### 正文
假期 2020.01.23
题目描述
在实际工程中,铺设电缆等设施时,既考虑障碍物的问题,又要考虑造价最低。随着电 干设备的普及,工程中需要大量的电路板。每个电路板上有很多线路,我们在设计电路时, 尽可能地节约成本,如果一个电路板省下一分钱,也将是一笔很大的财富。布线问题就是在 m * n的方格阵列中,指定一个方格的中点a,另一个方格的中点b,问题要求找出a到b的 最短布线方案。布线时只能沿直线或直角,不能走斜线。为了避免线路相交,已布过线的方 格做了封锁标记(灰色),其他线路不允许穿过被封锁的方格。(来源《趣学算法》
算法分析
- 问题归结于寻找最短路径问题,此处采用分支界限法,借助BFS算法实现;
- 存储结构map[ ][ ]记录电路板上的位置关系,short_dist记录最优距离,choice数组记录每一次选择的最优坐标号;
int map[Max_size][Max_size];//地图
int shortest_dist;//最优值
struct Position {
int x;
int y;
};//位置
Position* choice;
- 由于在方格中的每一个位置,最多有4个方向的移动,上下左右,因此设置方向数组,便于表示
Position direction[4], here, next;//方向数组,当前格,下一格
direction[0].x = 0;//下
direction[0].y = 1;
direction[1].x = 1;//右
direction[1].y = 0;
direction[2].x = 0;//上
direction[2].y = -1;
direction[3].x = -1;//左
direction[3].y = 0;
- 因为采用bfs算法实现,那么需要设置队列存储每次的处理结构
queue<Position> q;//创建队列
- 将每一步可执行方案放入队列中
for (int i = 0; i <= 3; i++)
{
next.x = here.x + direction[i].x;
next.y = here.y + direction[i].y;
if (map[next.x][next.y] == -1)//未布线
{
map[next.x][next.y] = map[here.x][here.y] + 1;
q.push(next);//入队列
}
if (next.x == end_point.x && next.y == end_point.y)//到达目的地
break;
}
- 然后出队首元素,并且重复第5步骤,直到找到最优解
- 由于此处实现采用,每占用一个位置,此位置的编号基于前者加一,那么输出最优解时,遍历找到比当前编号小1的元素位置即是最优方案的一个途径点
choice = new Position[shortest_dist];//创建对象
here = end_point;
for (int i = shortest_dist - 1; i >= 0; i--)

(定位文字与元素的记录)
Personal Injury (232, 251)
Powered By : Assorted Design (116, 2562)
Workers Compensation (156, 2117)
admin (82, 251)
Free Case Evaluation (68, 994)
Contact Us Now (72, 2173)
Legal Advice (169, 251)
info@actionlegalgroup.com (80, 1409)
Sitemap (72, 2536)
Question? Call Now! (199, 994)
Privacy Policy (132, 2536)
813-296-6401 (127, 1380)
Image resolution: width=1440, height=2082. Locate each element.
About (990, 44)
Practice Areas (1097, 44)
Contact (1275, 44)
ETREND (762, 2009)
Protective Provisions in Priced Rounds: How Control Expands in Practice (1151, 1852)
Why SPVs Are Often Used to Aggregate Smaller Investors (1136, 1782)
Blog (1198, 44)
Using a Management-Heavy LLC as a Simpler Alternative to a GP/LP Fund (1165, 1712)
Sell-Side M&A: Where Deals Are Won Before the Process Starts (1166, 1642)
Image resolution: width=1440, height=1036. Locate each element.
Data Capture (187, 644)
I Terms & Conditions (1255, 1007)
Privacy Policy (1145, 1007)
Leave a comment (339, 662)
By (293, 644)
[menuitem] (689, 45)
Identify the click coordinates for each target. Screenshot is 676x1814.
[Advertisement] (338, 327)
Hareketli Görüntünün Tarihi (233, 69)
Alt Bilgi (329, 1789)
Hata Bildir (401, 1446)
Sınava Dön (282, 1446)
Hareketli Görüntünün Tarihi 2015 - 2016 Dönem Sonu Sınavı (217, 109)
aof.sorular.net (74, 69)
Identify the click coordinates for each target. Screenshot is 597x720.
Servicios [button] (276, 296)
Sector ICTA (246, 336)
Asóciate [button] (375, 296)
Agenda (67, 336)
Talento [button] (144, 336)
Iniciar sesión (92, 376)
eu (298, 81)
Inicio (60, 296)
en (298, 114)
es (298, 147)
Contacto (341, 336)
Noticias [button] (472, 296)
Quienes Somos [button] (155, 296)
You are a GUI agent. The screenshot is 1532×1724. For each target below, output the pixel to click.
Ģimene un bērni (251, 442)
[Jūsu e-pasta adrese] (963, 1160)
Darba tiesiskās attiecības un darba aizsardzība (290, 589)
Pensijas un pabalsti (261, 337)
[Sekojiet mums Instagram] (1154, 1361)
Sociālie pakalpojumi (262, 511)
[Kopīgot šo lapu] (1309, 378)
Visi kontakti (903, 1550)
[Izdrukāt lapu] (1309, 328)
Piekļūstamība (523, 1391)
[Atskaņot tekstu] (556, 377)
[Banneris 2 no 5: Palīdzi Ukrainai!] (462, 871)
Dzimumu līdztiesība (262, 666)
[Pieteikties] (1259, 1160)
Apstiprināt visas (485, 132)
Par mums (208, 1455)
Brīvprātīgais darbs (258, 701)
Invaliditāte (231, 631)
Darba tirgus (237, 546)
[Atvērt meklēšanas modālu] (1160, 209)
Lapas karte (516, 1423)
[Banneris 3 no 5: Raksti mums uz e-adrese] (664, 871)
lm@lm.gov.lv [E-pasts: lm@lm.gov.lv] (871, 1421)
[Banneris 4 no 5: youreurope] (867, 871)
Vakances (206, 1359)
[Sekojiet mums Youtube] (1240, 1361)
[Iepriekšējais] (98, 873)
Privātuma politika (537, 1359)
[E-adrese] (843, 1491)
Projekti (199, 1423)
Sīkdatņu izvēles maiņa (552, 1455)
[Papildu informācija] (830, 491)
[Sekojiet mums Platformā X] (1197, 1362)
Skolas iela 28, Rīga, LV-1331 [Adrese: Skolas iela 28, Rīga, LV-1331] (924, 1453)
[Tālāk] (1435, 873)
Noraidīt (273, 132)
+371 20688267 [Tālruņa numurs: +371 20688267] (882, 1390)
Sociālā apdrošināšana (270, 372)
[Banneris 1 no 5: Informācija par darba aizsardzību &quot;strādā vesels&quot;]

### 任务说明 A
在讲电路板布线问题的正文中,寻找最短布线方案采用的是什么方法?
### 任务说明 B
请接着电路板布线问题的正文,从最后一行代码之后继续写下去。

### 练习输出 A
采用分支界限法,借助BFS算法实现。

### 练习输出 B
{
choice[i] = here;
for (int j = 0; j <= 3; j++)
{
next.x = here.x + direction[j].x;
next.y = here.y + direction[j].y;
if (map[next.x][next.y] == i)
break;
}
here = next;
}
代码解析
#include<iostream>
#include<algorithm>
#include<queue>
using namespace std;
constexpr auto Max_size = 100;
int map[Max_size][Max_size];//地图
int shortest_dist;//最优值
struct Position {
int x;
int y;
};//位置
Position* choice;
int find_path(Position start_point,Position end_point);//查找函数
int main()
{
Position start_point,end_point;
int i, j, map_row, map_line, obstacle,v,w;
cout << "请输入方阵的大小(行数与列数,空格分开):";
cin >> map_row>>map_line;
cout << "请输入障碍物的数目:";
cin >> obstacle;
cout << "请输入障碍物的坐标:" << endl;
for (i = 1; i <= map_row; i++)
for (j = 1; j <= map_line; j++)
map[i][j] = -1;
for (i = 0; i <= map_line + 1; i++)
map[0][i] = map[map_row + 1][i] = -2;
for (i = 0; i <= map_row + 1; i++)
map[i][0] = map[i][map_line + 1 ] -2;
for (i = 1; i <= obstacle; i++){
cin >> v >> w;
map[v][w] = -2;
}
cout << "请输入起始点坐标:";
cin >> start_point.x >> start_point.y;
cout << "请输入目的点坐标:";
cin >> end_point.x >> end_point.y;
if (find_path(start_point,end_point))
{
cout << "最短长度是:" << shortest_dist << endl;
cout << "最优方案是:" << endl;
for (int i = 0; i <= shortest_dist - 1; i++)
cout<<"第"<<i + 1<< "点 坐标:x = " << choice[i].x << "坐标:y = " << choice[i].y << endl;
}
else
cout << "任务无法完成" << endl;
return 0;
}
int find_path(Position start_point,Position end_point)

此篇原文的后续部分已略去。